The Kirkhaugh cairns were excavated over five days in 1935 by Herbert Maryon.[1] Then master of sculpture at Durham University's Armstrong College,[2][3] Maryon was interested in archaeology and frequently excavated sites with his students.[note 1] He was assisted by Joseph William Alderson at Kirkhaugh, carrying out the excavation on 18–21 September, and on 12 October.[1][6]

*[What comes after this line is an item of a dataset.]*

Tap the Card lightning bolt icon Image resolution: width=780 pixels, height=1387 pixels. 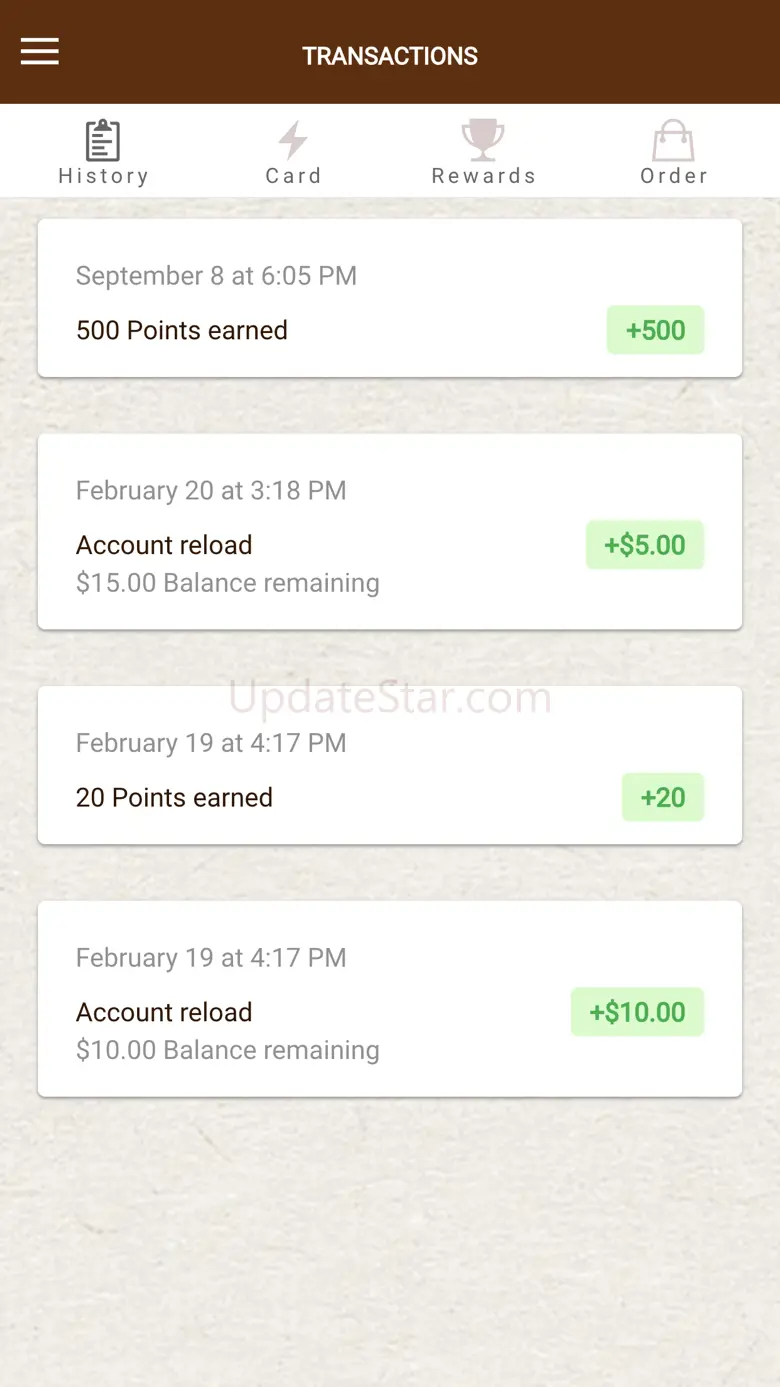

Upon removal of the turf from the first mound, Maryon found what he described as "a continuous layer of flattish stones" underneath.[1] These were piled on top of each other, and varied in size from several inches in length to two feet; the larger stones weighed between 50 and 100 pounds.[1] Beneath the stones was a mixture of light earth and small stones.[7] No body was found, but near the centre of the cairn, where a body might have been placed, were patches of greasy clay on the rock surface.[7] Also in the centre were found the majority of the grave goods.[8] Maryon described these as a crushed food vessel; "1 gold ear-ring"; "1 flint arrowhead"; "1 flint saw"; "6 worked flakes of flint" ; "2 flint cores, and a number of unworked flakes"; "1 whetstone, or hone"; "1 coarse rubber of sandstone"; "1 rough nodule of glazed ware"; "1 vase or mug handle"; and "a fragment of coarse pottery, a nodule of iron pyrites, and some pieces of charcoal."[9] With the exception of the food vessel, found about four and a half feet from the centre, and some of the charcoal, all of the finds were in the central area about three or four feet in diameter.[8]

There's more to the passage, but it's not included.